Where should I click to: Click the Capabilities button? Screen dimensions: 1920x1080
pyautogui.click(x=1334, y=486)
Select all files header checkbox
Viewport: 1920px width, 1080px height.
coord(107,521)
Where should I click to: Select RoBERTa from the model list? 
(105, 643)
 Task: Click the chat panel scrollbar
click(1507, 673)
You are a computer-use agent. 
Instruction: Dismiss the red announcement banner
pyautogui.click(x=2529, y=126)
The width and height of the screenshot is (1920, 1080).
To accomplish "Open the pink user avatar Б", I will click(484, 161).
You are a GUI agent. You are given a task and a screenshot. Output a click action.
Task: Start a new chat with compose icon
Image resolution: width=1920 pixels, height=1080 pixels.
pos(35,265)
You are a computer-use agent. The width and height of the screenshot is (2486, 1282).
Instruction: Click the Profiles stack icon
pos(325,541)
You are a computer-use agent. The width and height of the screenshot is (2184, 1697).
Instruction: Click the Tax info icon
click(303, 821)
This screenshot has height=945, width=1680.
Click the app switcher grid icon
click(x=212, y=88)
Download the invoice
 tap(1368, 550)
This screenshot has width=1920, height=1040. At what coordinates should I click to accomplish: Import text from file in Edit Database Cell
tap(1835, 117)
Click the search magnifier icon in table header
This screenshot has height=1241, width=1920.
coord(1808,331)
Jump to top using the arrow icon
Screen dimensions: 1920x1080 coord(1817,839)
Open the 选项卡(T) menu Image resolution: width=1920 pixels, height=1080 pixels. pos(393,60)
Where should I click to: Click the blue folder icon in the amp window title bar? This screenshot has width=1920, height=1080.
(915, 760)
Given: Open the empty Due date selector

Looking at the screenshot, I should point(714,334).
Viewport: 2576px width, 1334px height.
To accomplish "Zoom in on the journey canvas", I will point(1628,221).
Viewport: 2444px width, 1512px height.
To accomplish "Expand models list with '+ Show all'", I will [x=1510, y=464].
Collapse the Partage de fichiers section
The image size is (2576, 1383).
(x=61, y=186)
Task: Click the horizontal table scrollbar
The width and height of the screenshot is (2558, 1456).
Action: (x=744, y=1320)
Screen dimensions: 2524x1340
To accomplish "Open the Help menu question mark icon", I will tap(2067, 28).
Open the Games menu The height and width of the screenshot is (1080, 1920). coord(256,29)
....
**Problem:** Repeat the line that contains "Screen dimensions: 2524x1340", then every line after it until the records end, with nothing added.

**Problem solution:**
Screen dimensions: 2524x1340
To accomplish "Open the Help menu question mark icon", I will tap(2067, 28).
Open the Games menu The height and width of the screenshot is (1080, 1920). coord(256,29)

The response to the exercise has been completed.